EXTRACT:
---+---

On Wed, Feb 20, 2008 at 04:23:29PM +0000, [EMAIL PROTECTED] wrote:
> Nicolas Williams <[EMAIL PROTECTED]> wrote:
> > does SQLite know about POSIX file locks on the same files from
> > other instances of itself?
> 
> Yes.  That's the whole point of POSIX advisory locking.

src/os_unix.c says:

** Here is the dirt on POSIX advisory locks:  ANSI STD 1003.1 (1996)
** section 6.5.2.2 lines 483 through 490 specify that when a process
** sets or clears a lock, that operation overrides any prior locks set
** by the same process.  It does not explicitly say so, but this implies
** that it overrides locks set by the same process using a different
** file descriptor.  Consider this test case:
...
** To work around the problem, SQLite has to manage file locks internally
** on its own.  Whenever a new database is opened, we have to find the
** specific inode of the database file (the inode is determined by the
** st_dev and st_ino fields of the stat structure that fstat() fills in)

---+---

STORED DATA:

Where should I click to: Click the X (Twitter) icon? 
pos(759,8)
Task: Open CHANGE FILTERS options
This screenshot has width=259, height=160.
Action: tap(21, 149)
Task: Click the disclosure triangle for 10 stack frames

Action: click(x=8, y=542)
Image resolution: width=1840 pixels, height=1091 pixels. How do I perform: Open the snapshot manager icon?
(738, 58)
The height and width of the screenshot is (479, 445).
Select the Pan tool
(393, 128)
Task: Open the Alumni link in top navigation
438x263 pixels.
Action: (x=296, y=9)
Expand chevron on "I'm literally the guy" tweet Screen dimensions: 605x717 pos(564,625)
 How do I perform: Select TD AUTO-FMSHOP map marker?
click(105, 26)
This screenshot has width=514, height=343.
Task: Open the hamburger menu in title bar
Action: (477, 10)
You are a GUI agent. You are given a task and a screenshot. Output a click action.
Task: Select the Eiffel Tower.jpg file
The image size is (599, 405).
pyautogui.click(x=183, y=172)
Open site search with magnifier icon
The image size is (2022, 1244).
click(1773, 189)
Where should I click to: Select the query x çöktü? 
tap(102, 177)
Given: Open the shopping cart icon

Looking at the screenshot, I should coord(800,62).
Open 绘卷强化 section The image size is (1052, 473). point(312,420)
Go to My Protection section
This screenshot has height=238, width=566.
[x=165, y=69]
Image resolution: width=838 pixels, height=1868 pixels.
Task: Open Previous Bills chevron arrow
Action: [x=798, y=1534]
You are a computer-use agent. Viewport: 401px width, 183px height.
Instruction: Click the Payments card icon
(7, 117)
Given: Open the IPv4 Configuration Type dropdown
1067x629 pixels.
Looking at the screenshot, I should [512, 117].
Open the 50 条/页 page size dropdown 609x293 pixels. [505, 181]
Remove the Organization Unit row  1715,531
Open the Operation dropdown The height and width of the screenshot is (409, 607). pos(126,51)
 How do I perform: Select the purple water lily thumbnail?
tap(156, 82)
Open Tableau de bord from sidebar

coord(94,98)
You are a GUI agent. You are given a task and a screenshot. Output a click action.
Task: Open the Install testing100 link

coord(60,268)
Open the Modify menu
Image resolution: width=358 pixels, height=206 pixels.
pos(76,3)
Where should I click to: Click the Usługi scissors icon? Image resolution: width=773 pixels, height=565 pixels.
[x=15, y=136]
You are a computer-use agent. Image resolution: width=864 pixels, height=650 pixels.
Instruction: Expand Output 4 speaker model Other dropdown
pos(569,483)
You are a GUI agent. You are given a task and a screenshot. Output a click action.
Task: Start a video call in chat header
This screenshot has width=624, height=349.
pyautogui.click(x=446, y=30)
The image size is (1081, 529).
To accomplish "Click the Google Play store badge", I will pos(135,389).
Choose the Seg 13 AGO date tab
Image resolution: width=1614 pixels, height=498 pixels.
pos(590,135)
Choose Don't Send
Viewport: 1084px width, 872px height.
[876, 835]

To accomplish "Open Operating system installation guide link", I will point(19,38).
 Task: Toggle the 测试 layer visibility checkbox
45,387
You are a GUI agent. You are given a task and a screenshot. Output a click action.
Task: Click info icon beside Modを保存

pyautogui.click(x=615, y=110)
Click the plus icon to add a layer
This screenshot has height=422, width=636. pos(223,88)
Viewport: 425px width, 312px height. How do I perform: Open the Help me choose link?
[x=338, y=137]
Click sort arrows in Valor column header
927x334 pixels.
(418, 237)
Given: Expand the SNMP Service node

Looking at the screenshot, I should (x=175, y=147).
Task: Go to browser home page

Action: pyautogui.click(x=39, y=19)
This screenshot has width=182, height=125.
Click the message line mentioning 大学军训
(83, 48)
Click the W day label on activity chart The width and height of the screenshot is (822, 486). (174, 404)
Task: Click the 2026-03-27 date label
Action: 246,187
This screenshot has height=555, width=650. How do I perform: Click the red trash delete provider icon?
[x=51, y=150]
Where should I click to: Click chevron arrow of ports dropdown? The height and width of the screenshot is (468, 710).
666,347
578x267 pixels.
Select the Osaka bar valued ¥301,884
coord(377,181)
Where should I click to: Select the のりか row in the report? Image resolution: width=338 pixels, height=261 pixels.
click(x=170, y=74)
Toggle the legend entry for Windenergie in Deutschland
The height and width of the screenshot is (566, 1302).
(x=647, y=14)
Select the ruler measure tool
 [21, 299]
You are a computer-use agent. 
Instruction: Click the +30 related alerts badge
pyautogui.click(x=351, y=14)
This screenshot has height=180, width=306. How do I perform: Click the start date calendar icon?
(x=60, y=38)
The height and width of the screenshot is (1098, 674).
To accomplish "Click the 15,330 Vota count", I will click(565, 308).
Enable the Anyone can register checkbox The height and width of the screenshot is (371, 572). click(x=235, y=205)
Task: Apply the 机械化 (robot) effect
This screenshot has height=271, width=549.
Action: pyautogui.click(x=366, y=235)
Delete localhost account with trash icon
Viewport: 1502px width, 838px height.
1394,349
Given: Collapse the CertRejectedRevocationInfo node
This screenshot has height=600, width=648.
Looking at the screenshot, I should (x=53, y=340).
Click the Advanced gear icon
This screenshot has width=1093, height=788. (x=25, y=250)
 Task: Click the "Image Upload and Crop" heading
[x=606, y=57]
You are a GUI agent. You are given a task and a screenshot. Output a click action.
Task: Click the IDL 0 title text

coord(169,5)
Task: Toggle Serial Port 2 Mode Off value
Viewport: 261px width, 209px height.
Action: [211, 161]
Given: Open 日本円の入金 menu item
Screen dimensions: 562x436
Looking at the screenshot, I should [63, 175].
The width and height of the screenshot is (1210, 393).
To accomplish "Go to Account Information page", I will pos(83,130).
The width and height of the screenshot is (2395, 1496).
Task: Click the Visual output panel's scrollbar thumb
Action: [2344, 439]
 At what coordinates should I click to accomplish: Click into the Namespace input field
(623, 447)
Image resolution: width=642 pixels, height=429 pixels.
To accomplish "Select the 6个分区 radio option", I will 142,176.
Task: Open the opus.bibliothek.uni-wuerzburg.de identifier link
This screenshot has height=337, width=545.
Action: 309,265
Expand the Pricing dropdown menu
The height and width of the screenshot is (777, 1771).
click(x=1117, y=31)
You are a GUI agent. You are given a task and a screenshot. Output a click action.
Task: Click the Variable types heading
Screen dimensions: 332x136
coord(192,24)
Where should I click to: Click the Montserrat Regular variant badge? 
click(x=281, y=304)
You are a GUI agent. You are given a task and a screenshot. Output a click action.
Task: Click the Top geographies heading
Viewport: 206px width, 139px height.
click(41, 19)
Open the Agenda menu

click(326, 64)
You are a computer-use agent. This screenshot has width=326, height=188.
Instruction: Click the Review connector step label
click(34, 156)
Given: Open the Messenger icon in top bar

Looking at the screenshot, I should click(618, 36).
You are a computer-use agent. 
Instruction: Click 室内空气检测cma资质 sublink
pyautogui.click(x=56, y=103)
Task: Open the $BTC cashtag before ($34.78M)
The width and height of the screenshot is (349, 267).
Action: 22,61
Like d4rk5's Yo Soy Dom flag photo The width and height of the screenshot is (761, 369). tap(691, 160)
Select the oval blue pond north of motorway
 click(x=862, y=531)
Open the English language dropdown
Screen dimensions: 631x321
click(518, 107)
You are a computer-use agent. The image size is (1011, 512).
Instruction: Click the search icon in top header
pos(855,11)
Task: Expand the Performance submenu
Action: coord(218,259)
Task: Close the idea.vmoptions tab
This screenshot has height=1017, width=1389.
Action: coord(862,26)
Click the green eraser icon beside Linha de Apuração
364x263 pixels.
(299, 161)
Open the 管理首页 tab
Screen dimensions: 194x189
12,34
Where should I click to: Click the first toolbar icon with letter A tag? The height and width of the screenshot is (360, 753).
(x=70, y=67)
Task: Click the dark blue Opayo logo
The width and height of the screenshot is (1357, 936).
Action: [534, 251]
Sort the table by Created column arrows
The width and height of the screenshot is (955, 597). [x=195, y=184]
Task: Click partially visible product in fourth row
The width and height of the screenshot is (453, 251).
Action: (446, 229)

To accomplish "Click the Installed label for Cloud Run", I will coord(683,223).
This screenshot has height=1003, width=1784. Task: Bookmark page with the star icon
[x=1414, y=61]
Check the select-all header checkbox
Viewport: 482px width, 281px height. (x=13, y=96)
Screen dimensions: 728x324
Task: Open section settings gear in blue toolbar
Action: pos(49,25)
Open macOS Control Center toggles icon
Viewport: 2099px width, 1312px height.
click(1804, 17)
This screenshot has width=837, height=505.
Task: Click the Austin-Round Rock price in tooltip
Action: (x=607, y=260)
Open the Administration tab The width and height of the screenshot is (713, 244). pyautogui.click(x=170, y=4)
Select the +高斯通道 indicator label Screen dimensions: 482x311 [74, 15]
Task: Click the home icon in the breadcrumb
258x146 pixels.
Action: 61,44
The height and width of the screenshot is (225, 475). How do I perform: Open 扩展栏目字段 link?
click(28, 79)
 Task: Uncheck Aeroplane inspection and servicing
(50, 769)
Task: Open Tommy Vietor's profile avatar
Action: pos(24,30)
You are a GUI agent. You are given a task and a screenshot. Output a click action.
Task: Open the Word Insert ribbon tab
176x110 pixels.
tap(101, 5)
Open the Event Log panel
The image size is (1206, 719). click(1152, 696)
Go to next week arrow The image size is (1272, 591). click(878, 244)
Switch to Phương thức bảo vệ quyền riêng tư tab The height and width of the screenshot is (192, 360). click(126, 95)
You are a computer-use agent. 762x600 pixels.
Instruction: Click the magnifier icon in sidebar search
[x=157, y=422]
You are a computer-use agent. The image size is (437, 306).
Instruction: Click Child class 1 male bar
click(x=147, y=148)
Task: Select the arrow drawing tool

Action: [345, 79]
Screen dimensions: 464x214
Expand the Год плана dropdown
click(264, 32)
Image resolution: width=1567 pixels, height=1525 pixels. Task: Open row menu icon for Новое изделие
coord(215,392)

---+---

STATED GOAL:
In the mailing-list excerpt on SQLite file locking, which fields of the stat structure determine the inode of the database file? Answer from the text only.

SOLUTION FOR THIS TASK:
The st_dev and st_ino fields.